If I were to say there's a singular aspect of the game that actively turns me off from playing for more extended periods, it's the odd tactile feel of the movement. It's either too quick or too slow, and even after editing the sensitivity, I still found myself running into objects thinking I'd clear them or spinning and missing enemies. It was frustrating, to say the least, and I'm still miffed I couldn't find a sweet spot (if one exists).
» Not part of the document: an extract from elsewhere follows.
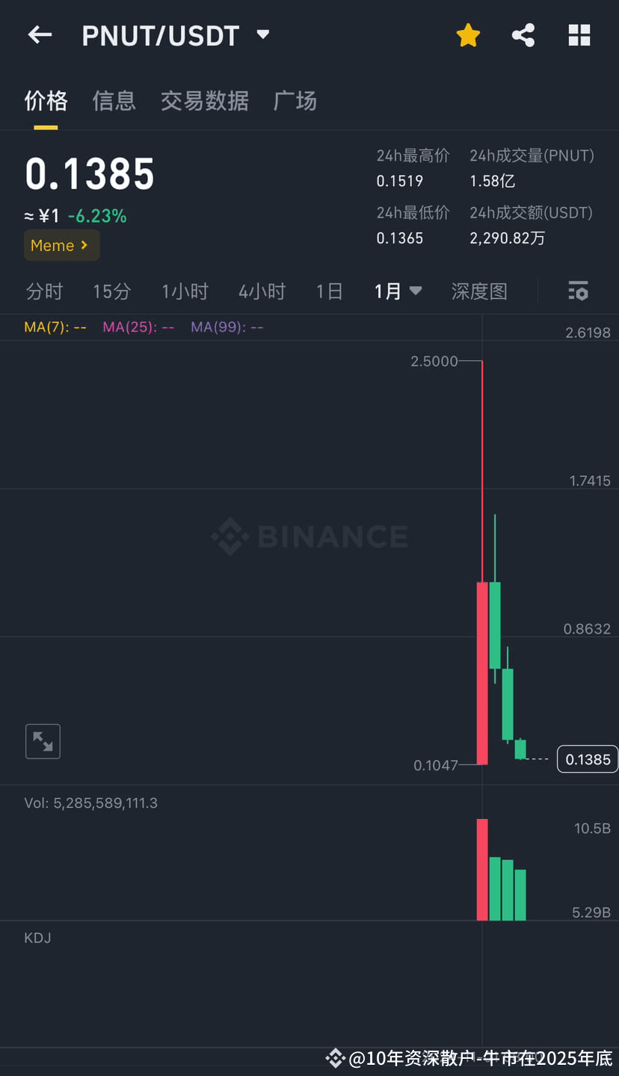Expand the PNUT/USDT pair dropdown
The height and width of the screenshot is (1076, 619).
coord(262,34)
On an unexpected side note, one of the absolute scariest parts of the game wasn't the game itself, but when I had my pause menu up while taking notes for the review. The game makes excellent use of the PS4's controller speaker throughout the game, notifying you when you pick up ammo, health, and other objects. It also, apparently, will have this ominous, raspy voice call out to you to come back and continue playing the game. In a somewhat quiet room, it caught me by surprise initially. It's a neat little addition to the game. The game also offers PlayStation 4 Pro support, with a performance mode focuses on frame-rate or a quality mode that locks the game at 30fps.

Simply Put

Zombie Army 4: Dead War is a solid if kind of empty title simultaneously. The cooperative experience is great, and I've enjoyed killing my combined favorite type of faceless enemy (Nazis AND zombies!). Still, without that co-op experience with someone else, it didn't feel as enjoyable on my own. That being said, if you and a few friends are down to shoot up some zombies and get some ridiculous kill cam shots afterward, this might be your title.